**Exercise**
Would you please transcribe, exactly as written, the lines of the entries below starting at the one that holds "Where should I click to: Click the hamburger" and ending at the one that holds "Select the C1", both included?

**Raw data**
____________________
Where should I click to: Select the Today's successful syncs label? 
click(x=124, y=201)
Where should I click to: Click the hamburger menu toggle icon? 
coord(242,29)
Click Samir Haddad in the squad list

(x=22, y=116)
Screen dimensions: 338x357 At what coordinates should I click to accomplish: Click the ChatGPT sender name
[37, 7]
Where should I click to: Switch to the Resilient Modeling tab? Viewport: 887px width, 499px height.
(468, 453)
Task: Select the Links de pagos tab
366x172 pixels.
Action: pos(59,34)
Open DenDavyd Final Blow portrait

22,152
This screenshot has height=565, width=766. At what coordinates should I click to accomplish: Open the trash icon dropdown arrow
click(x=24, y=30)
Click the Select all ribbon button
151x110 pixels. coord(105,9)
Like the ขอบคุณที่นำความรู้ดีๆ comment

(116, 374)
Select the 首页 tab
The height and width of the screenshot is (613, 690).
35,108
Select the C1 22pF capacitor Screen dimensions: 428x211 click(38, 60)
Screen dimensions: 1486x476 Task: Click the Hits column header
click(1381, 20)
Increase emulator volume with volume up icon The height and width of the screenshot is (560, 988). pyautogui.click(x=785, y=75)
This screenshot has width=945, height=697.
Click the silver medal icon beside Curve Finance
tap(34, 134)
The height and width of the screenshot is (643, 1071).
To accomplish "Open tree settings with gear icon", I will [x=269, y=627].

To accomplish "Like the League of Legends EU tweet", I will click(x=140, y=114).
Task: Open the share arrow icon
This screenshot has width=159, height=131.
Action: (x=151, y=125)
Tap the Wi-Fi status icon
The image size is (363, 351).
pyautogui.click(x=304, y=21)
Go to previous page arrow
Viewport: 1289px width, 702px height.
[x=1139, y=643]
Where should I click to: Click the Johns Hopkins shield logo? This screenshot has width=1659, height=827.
____________________
**Task solution**
Where should I click to: Click the hamburger menu toggle icon? 
coord(242,29)
Click Samir Haddad in the squad list

(x=22, y=116)
Screen dimensions: 338x357 At what coordinates should I click to accomplish: Click the ChatGPT sender name
[37, 7]
Where should I click to: Switch to the Resilient Modeling tab? Viewport: 887px width, 499px height.
(468, 453)
Task: Select the Links de pagos tab
366x172 pixels.
Action: pos(59,34)
Open DenDavyd Final Blow portrait

22,152
This screenshot has height=565, width=766. At what coordinates should I click to accomplish: Open the trash icon dropdown arrow
click(x=24, y=30)
Click the Select all ribbon button
151x110 pixels. coord(105,9)
Like the ขอบคุณที่นำความรู้ดีๆ comment

(116, 374)
Select the 首页 tab
The height and width of the screenshot is (613, 690).
35,108
Select the C1 22pF capacitor Screen dimensions: 428x211 click(38, 60)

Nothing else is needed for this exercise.